Perhaps a critical look at how gear/equipment requirements are presented is needed.  I believe that with a little bit of modification, requirements and suggestions can be conveyed in such a way that keeps everyone safe and provide competitors a motivating trigger to do the homework necessary for a successful event.

If race organizers wish to have a higher finisher rate or better experience I would suggest the following:

  1. Minimal survival gear should be explicitly stated.  Survival blanket vs bivi, mirror (size?), compass (accuracy?), lighter, rain gear, sleeping bag (rating?), etc.  These are non-negotiable.  These are items so you do not die, not necessarily what is needed to complete the race comfortably.
  2. Require sleeping bags to meet a lower extreme temperature rating of 25 deg F/-4 deg C or set a minimum weight requirement such as 16 oz/1.0 lbs/450 g/0.45 kg.  There is always some confusion as to sleeping bag ratings due to how they are determined and marketed.
  3. Increase the minimal calorie requirement especially in locations where lower temperatures are expected.  A good number would be about ≥16,500 Kcals.  This one change would do away with many hypothermia type situations.
  4. Add a third category of equipment (besides required and optional) labeled “Strongly Suggested”.  In this there should be event specific items such as sleeping pad, gloves/spare gloves, 3 pairs of socks, hand sanatizer, sunscreen, increased calories, bug head net, what ever. These items while not necessarily required should be strongly considered by the athlete based on their capabilities and experience.
  5. Stay away from mandating amounts if possible for minor items (sunscreen etc.).  No one tells you how many squares of toilet paper to bring.  Statements such as “enough for your use over the entire event” can be utilized.
  6. Specifically state what competitors will NOT be getting (electrolytes, foot care supplies, minor medications, etc.).  Most events are fairly good about this.
  7. Provide flexibility in meeting the intent of requirements (ie All clothing, sleeping bags and food must be packaged in durable, waterproof bags or containers vs. a 35 L dry bag is mandatory)

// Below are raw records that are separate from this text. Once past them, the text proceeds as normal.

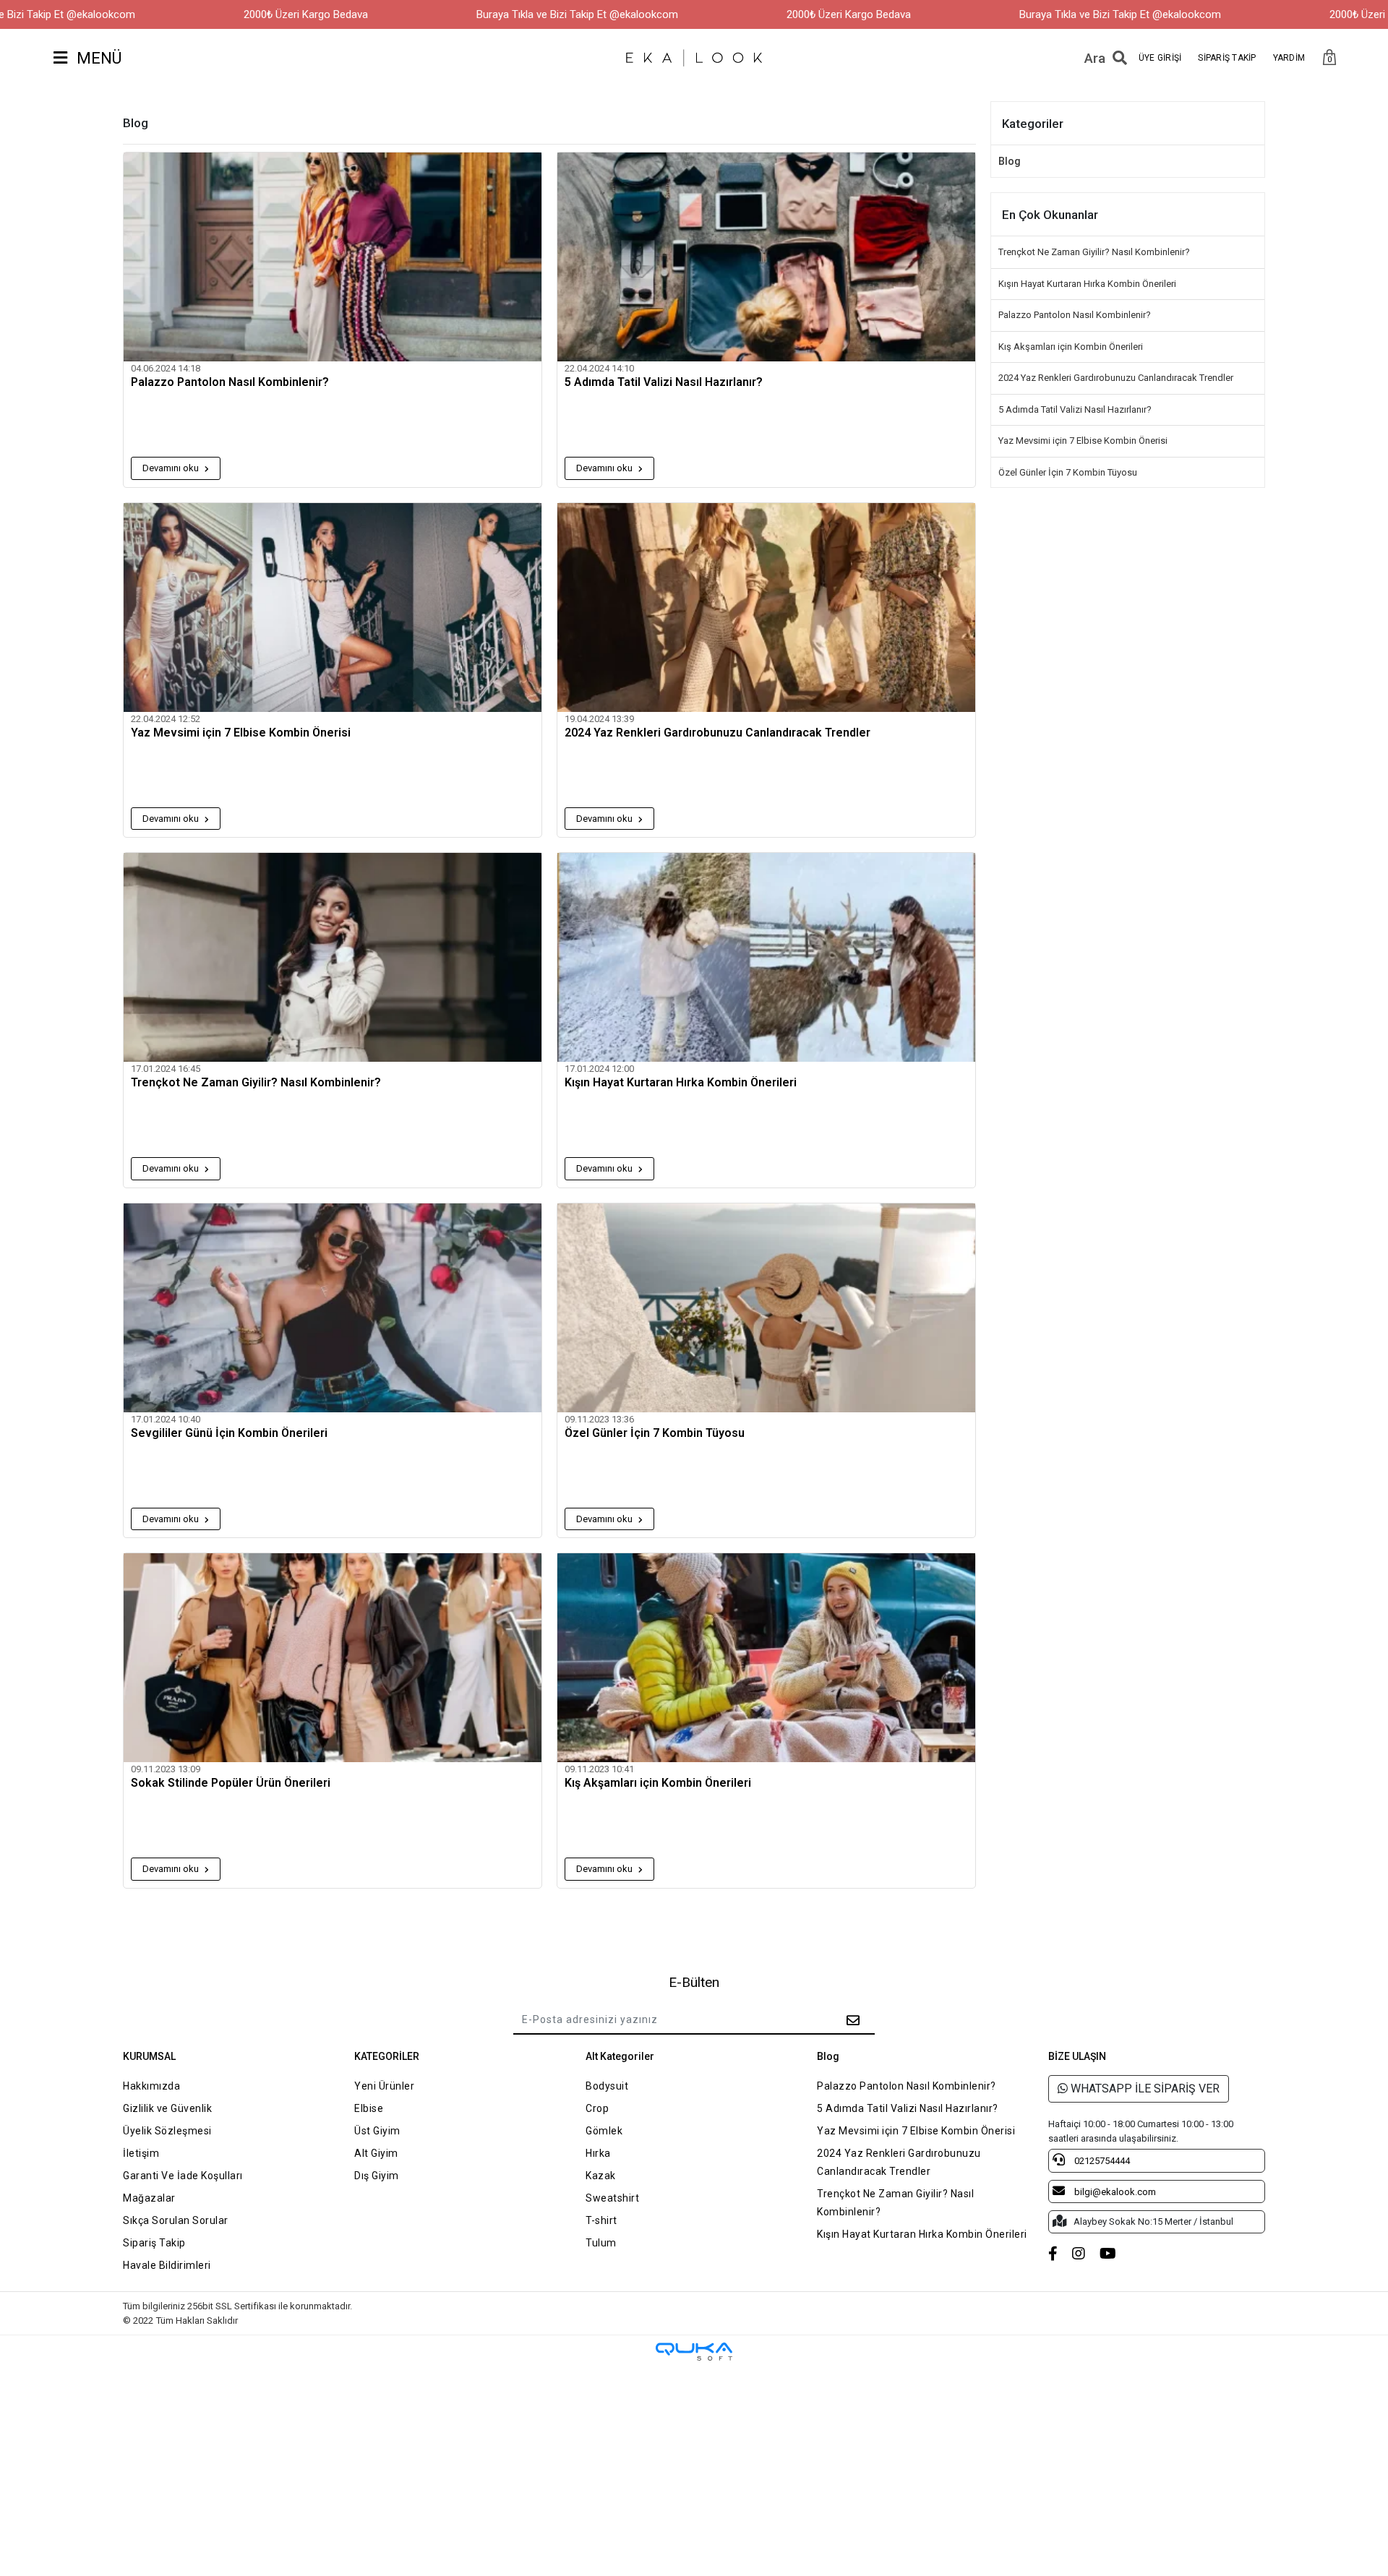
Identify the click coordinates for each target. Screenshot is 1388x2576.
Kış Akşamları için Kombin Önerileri (658, 1783)
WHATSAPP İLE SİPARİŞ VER (1144, 2088)
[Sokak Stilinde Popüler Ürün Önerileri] (332, 1657)
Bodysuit (607, 2086)
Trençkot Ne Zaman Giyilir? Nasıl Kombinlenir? (256, 1082)
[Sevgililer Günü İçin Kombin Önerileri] (332, 1307)
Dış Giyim (376, 2175)
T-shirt (601, 2220)
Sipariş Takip (154, 2243)
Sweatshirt (612, 2198)
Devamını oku (171, 468)
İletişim (141, 2153)
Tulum (601, 2243)
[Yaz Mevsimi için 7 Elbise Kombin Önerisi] (332, 607)
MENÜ (97, 58)
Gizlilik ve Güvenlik (167, 2108)
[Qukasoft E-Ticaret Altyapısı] (694, 2352)
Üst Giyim (377, 2131)
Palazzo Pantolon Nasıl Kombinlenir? (230, 382)
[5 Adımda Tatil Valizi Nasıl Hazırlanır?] (766, 257)
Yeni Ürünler (384, 2086)
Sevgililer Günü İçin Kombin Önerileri (229, 1433)
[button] (1329, 58)
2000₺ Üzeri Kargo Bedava (306, 14)
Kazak (601, 2175)
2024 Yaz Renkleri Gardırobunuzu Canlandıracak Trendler (717, 732)
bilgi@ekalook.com (1114, 2191)
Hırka (598, 2153)
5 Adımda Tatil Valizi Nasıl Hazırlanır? (664, 382)
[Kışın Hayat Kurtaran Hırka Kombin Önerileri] (766, 957)
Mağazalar (149, 2198)
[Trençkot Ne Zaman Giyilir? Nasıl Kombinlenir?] (332, 957)
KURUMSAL (149, 2056)
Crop (597, 2108)
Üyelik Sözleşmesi (167, 2131)
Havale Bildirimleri (167, 2265)
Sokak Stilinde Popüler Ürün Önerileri (230, 1783)
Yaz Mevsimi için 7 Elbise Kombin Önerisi (241, 732)
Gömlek (604, 2131)
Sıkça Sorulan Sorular (175, 2220)
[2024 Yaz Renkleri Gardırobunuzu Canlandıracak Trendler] (766, 607)
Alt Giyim (376, 2153)
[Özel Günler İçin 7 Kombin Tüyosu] (766, 1307)
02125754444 (1101, 2160)
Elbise (368, 2108)
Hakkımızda (151, 2086)
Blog (1009, 161)
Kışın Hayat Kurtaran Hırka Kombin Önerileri (681, 1082)
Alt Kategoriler (620, 2056)
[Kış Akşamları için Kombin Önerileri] (766, 1657)
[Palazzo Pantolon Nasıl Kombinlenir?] (332, 257)
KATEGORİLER (386, 2056)
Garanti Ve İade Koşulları (183, 2175)
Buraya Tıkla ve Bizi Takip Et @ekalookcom (577, 14)
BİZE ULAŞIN (1077, 2056)
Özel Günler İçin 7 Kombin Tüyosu (655, 1433)
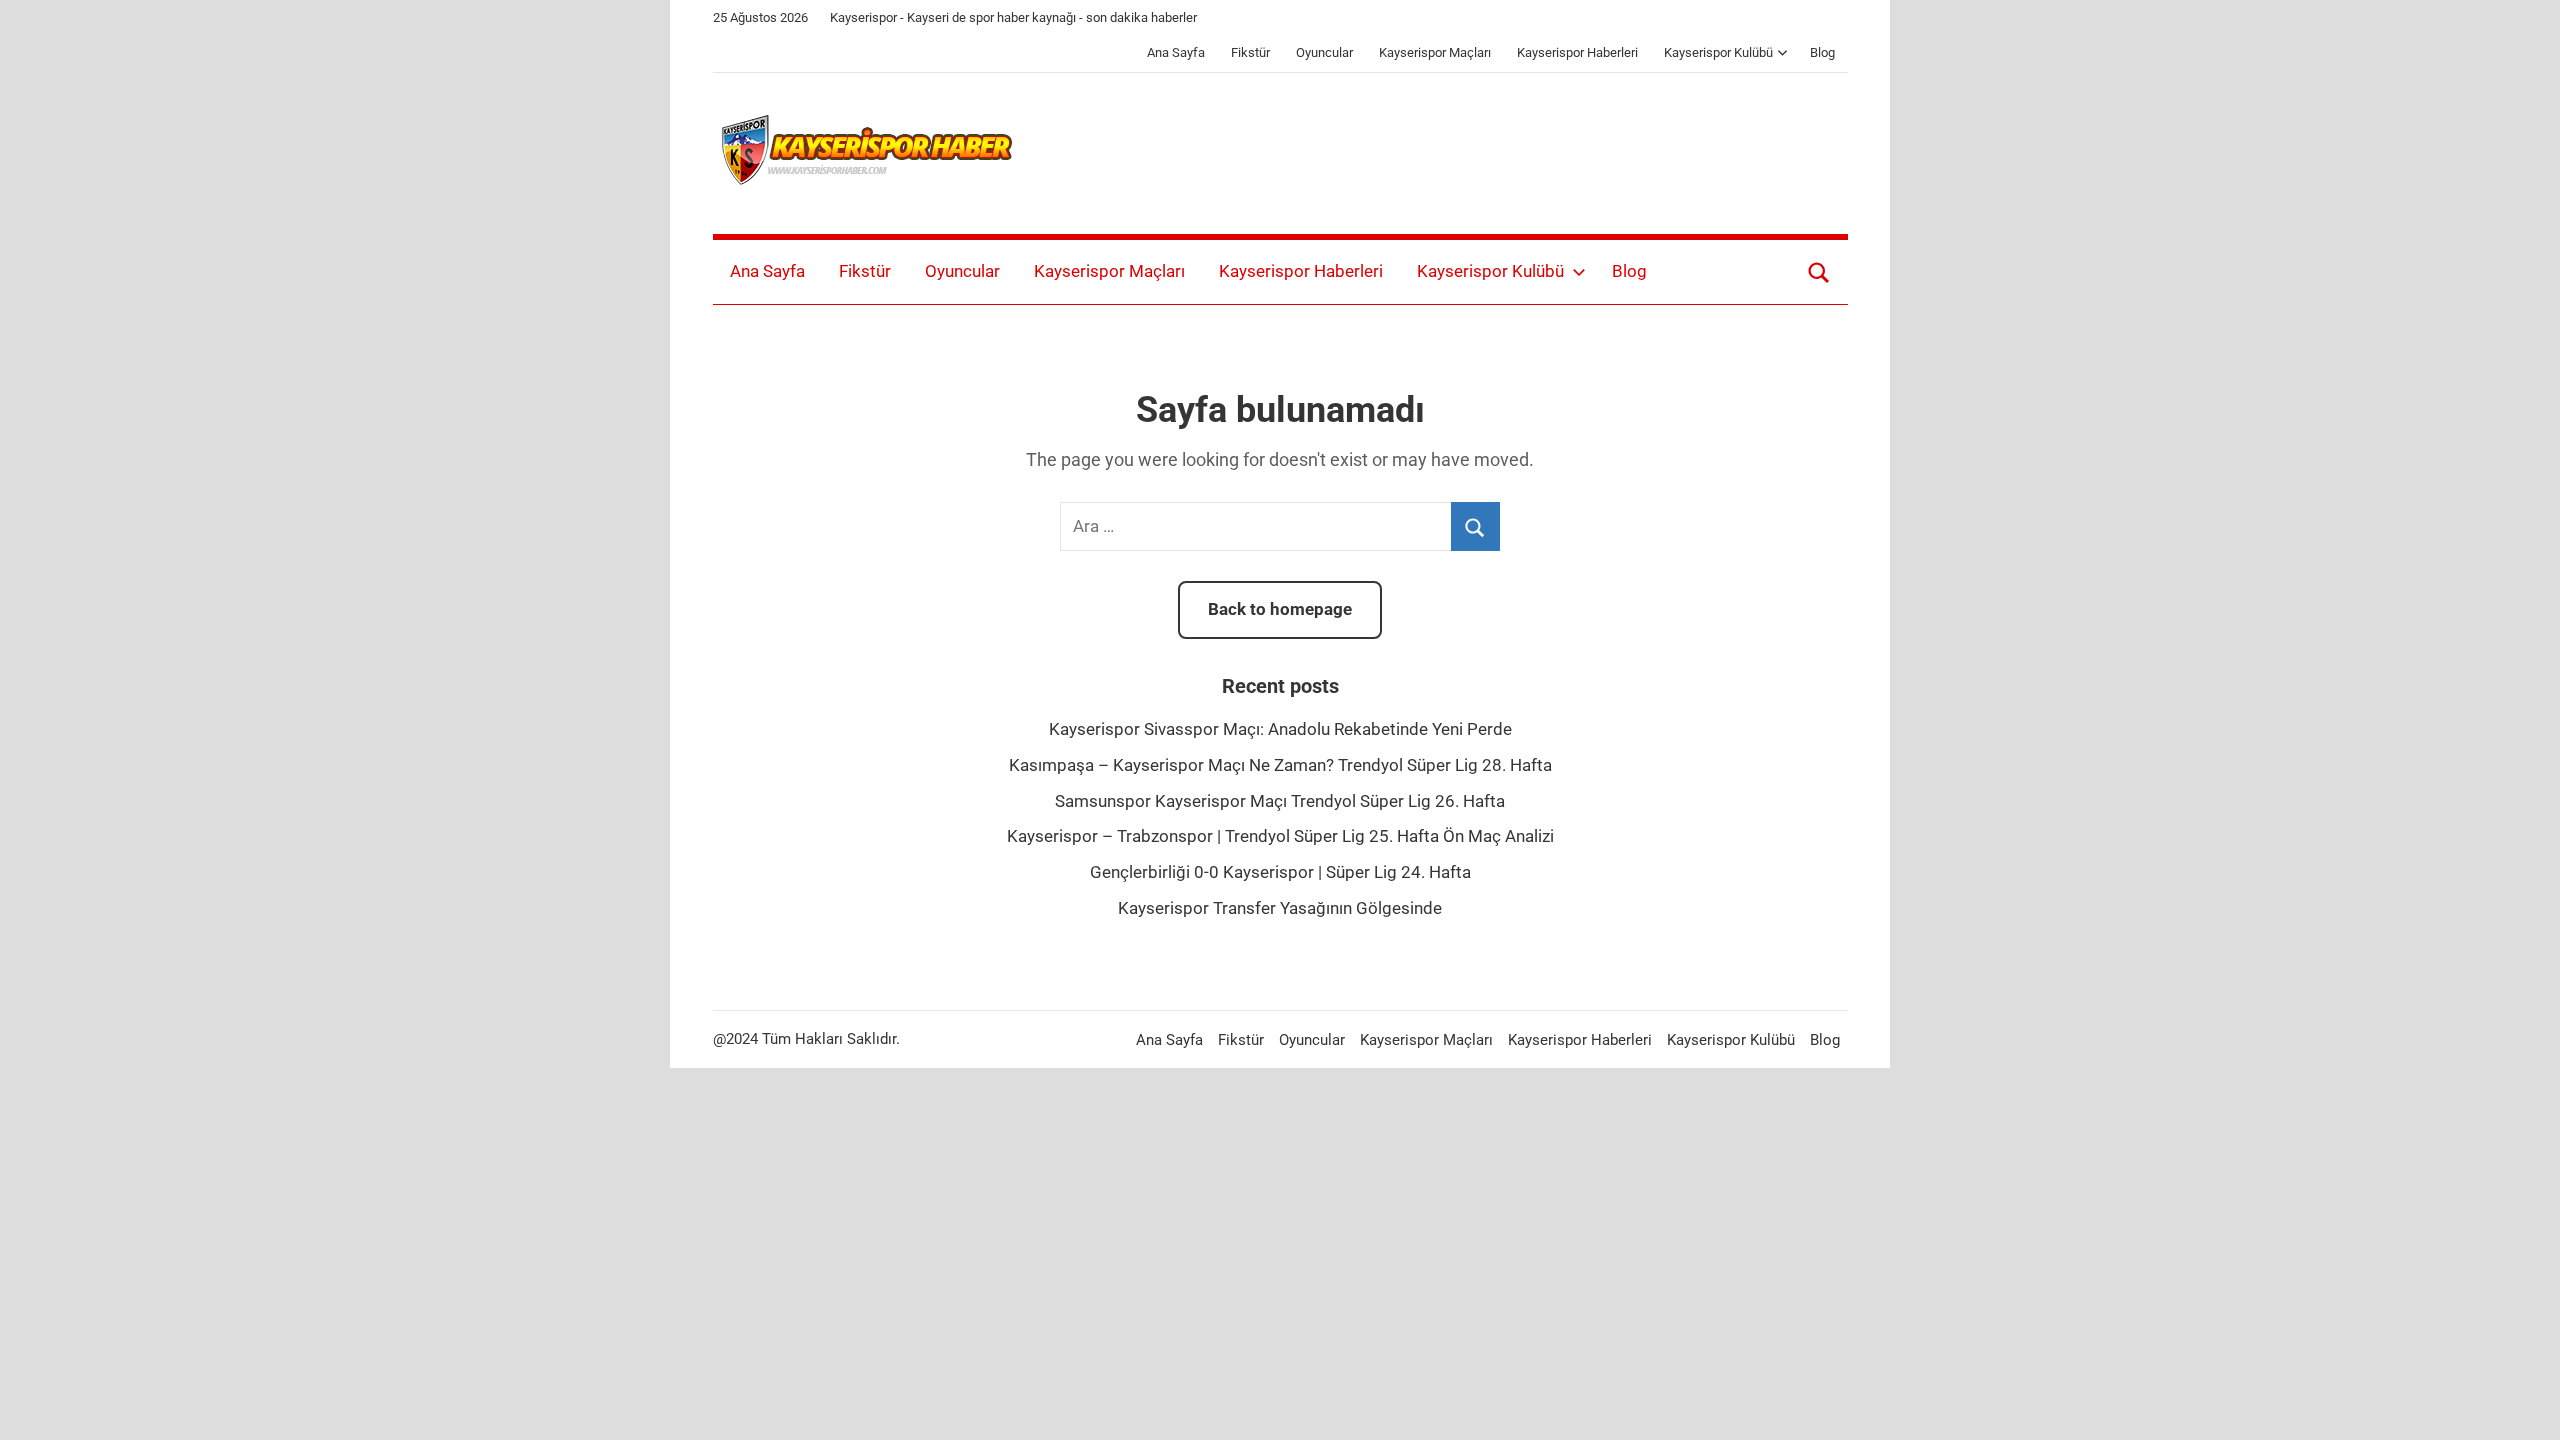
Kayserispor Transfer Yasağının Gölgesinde (1280, 908)
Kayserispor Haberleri (1577, 52)
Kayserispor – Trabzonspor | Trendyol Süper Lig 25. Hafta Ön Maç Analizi (1280, 836)
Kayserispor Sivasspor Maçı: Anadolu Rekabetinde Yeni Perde (1280, 729)
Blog (1822, 52)
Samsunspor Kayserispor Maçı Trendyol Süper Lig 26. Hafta (1280, 801)
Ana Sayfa (1176, 52)
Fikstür (1250, 52)
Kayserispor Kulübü (1718, 52)
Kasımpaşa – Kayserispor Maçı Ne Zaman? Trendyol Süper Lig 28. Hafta (1280, 765)
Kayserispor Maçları (1435, 52)
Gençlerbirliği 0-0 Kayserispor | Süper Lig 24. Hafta (1280, 872)
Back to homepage (1280, 609)
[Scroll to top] (2522, 1402)
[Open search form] (1819, 272)
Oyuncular (1324, 52)
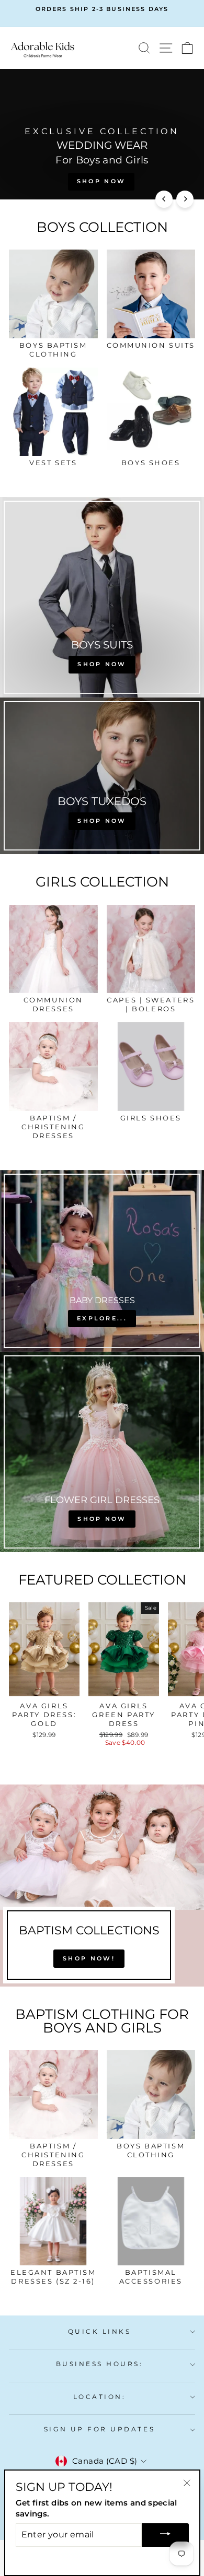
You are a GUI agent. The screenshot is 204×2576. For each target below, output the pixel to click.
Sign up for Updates (99, 2429)
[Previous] (164, 199)
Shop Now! (89, 1958)
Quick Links (99, 2331)
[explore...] (102, 1261)
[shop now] (102, 597)
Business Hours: (99, 2364)
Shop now (101, 181)
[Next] (185, 199)
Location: (99, 2397)
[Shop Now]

Finally a word on drop bags.  In an event that is billed as “self sufficient” these appear to  be a crutch.  It breeds a reliance on a backup plan instead of having a solid primary plan.  My experience in the past has been that for those who need them, they were not really prepared for the conditions.

At some point the mother hens need to let chicks make their own decisions and accept the consequences of them.